__Task to complete__
The output is the lines below from the one with "The width and height of the screenshot is (1457, 812)." through the one with "Given: Click the red icon beside 添曜有限公司", both included, printed exactly and with no other line.

==*==

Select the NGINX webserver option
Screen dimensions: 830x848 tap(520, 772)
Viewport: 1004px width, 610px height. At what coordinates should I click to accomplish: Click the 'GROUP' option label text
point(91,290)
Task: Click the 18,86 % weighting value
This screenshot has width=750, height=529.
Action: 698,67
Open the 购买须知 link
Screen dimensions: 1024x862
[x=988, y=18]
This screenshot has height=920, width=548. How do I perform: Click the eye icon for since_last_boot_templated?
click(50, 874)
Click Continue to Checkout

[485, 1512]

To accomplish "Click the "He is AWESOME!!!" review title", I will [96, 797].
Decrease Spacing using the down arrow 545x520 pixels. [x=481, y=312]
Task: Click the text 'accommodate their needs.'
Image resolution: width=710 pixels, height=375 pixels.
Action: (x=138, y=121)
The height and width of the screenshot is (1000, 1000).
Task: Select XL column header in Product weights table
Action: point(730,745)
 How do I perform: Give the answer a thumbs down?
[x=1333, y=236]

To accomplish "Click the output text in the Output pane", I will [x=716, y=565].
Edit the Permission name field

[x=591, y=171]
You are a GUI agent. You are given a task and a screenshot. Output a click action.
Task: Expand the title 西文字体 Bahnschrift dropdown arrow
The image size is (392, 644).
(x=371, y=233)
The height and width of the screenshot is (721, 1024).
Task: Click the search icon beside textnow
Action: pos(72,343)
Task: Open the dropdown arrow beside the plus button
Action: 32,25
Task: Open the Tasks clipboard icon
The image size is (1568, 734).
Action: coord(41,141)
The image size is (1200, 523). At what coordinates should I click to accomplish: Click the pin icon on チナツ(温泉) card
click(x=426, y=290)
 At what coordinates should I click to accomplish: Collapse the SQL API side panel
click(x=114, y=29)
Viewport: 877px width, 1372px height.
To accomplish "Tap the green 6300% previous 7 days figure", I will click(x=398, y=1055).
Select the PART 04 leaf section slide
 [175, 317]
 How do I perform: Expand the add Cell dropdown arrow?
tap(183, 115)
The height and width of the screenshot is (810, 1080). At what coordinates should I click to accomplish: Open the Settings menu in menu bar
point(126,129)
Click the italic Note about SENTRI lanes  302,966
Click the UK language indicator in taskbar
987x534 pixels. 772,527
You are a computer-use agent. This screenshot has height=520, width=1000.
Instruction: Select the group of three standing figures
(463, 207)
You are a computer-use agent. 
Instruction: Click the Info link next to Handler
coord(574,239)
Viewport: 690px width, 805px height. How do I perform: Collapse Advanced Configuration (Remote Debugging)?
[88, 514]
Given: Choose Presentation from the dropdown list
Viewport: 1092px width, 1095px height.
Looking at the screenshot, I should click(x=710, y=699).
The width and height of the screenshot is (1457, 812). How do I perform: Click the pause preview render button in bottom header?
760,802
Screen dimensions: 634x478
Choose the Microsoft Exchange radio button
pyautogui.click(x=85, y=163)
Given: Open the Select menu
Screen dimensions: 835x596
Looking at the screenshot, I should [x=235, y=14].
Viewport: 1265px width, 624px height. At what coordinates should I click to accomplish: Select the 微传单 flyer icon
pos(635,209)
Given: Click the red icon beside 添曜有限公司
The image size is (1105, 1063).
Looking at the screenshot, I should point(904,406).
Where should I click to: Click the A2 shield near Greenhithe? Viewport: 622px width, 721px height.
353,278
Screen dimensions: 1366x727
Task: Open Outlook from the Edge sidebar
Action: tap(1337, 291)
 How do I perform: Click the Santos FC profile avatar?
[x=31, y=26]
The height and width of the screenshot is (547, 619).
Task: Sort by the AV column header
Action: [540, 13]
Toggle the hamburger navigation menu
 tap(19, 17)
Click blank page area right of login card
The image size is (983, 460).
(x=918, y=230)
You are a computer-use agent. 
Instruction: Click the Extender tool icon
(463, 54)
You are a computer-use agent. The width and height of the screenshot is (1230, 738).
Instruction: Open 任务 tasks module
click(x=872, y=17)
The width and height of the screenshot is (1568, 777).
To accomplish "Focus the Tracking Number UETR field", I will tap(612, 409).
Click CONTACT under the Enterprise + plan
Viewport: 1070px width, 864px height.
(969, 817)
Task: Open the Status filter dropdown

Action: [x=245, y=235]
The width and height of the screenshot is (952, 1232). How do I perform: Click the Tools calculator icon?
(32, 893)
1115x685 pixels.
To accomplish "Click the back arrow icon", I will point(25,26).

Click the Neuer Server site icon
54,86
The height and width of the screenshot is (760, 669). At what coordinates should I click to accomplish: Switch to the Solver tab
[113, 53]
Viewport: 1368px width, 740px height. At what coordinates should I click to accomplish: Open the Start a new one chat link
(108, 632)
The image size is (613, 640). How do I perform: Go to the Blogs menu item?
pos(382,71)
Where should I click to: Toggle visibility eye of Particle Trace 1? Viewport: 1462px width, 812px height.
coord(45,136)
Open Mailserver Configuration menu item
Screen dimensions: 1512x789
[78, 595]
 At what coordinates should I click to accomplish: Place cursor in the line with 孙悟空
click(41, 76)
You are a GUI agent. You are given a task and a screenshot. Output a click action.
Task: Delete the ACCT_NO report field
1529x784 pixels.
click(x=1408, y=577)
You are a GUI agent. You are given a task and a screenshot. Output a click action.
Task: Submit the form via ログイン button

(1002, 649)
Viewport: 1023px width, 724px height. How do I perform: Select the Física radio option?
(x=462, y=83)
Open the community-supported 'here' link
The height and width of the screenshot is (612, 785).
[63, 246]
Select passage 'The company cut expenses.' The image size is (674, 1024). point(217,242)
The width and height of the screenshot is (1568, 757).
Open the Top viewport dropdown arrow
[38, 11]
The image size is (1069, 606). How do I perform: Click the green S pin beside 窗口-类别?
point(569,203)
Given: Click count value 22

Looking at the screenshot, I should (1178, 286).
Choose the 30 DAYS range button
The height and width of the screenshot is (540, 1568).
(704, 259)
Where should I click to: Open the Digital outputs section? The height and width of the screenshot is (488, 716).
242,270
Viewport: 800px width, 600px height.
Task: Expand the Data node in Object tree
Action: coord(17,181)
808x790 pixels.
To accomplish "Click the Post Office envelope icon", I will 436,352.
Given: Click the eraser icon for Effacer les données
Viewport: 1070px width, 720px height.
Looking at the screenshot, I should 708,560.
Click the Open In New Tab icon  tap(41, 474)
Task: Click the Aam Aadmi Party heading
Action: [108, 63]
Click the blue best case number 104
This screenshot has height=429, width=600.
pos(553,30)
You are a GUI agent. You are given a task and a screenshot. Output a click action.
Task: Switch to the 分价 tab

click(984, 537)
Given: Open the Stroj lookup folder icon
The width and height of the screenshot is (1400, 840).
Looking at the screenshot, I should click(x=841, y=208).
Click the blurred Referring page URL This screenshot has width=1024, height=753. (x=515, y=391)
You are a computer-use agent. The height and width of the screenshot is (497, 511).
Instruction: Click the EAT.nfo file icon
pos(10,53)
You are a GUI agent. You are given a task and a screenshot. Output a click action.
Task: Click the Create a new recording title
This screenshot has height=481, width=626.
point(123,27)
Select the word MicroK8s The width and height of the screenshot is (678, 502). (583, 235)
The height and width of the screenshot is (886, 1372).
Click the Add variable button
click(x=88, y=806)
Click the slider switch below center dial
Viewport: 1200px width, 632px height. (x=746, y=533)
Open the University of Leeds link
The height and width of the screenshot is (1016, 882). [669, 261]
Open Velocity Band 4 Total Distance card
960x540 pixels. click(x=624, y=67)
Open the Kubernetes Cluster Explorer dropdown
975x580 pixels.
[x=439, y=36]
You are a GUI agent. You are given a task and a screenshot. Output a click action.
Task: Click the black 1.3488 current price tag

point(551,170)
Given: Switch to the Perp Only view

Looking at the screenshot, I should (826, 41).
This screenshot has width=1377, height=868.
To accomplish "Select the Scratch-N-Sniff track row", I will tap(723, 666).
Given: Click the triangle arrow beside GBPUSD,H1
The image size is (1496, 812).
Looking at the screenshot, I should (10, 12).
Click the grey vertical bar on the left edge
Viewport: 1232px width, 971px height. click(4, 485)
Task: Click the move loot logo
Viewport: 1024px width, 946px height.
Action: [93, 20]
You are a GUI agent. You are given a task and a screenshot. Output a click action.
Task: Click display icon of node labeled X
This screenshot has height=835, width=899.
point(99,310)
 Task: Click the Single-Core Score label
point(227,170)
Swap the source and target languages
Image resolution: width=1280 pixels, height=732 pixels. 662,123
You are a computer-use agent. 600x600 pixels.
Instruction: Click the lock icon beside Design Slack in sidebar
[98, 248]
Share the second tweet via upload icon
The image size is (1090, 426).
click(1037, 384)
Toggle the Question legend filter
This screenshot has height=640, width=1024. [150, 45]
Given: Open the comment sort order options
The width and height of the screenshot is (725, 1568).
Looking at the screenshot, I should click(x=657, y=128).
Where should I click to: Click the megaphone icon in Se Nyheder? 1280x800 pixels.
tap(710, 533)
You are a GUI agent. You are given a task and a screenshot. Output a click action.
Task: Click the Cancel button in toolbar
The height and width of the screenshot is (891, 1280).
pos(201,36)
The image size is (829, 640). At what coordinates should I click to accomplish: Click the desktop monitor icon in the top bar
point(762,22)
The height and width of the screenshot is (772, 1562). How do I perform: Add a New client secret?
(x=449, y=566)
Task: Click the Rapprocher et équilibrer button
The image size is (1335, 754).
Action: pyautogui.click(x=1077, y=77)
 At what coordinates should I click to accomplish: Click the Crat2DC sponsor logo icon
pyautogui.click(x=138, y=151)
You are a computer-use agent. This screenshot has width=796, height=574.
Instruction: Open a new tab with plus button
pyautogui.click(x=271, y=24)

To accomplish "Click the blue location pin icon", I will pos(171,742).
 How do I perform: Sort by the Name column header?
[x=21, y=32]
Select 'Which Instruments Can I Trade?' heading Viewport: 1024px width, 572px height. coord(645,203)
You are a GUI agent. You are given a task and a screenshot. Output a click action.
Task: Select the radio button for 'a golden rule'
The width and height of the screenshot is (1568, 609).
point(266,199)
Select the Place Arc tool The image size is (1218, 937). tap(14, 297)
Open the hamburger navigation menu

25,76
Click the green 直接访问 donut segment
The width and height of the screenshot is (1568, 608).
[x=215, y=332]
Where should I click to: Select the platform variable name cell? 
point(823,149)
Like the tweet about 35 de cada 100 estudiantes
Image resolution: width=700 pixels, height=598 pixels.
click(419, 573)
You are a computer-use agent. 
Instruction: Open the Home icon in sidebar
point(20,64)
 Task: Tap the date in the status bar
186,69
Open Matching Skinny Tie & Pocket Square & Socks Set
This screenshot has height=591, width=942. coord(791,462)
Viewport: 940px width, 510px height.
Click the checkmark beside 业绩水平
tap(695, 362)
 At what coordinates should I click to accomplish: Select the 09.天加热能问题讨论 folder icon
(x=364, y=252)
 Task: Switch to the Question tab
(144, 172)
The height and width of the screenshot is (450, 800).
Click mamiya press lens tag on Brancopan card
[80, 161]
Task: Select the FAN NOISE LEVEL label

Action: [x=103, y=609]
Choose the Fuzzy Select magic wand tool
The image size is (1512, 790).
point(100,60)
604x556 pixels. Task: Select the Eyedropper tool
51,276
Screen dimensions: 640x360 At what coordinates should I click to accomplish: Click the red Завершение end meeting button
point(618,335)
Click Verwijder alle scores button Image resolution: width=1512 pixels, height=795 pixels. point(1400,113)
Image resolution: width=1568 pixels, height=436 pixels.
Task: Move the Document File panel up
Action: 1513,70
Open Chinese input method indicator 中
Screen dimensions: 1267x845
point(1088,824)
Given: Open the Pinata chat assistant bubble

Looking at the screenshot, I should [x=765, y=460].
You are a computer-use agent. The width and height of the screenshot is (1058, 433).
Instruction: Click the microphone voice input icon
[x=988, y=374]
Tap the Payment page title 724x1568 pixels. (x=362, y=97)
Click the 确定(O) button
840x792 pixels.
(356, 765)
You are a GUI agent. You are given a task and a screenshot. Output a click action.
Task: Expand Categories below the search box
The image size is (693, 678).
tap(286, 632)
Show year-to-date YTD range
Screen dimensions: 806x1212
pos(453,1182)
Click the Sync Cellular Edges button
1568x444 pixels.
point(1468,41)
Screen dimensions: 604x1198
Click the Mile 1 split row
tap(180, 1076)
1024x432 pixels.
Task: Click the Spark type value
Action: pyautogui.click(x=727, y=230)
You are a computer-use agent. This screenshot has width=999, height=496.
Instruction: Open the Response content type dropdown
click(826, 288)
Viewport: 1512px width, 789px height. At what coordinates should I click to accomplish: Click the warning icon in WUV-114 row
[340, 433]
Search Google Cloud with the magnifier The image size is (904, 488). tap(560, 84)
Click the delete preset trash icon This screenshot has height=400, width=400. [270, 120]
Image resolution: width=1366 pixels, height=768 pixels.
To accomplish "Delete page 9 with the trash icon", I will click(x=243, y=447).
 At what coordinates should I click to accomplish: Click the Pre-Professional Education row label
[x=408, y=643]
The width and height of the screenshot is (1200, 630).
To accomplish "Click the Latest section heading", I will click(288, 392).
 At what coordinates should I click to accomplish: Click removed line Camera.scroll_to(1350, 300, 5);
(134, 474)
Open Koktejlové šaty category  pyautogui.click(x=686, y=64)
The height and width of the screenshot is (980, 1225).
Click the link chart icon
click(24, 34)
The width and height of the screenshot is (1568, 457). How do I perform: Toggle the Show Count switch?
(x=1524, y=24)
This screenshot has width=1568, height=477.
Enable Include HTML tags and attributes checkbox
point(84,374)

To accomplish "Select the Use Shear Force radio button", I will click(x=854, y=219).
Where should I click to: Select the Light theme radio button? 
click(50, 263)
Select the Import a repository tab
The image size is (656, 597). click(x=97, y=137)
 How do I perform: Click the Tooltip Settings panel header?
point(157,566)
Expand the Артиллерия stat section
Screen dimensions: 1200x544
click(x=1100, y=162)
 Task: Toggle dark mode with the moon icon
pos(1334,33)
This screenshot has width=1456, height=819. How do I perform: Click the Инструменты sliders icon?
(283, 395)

==*==

__Solution to this exercise__
The width and height of the screenshot is (1457, 812). How do I perform: Click the pause preview render button in bottom header?
760,802
Screen dimensions: 634x478
Choose the Microsoft Exchange radio button
pyautogui.click(x=85, y=163)
Given: Open the Select menu
Screen dimensions: 835x596
Looking at the screenshot, I should [x=235, y=14].
Viewport: 1265px width, 624px height. At what coordinates should I click to accomplish: Select the 微传单 flyer icon
pos(635,209)
Given: Click the red icon beside 添曜有限公司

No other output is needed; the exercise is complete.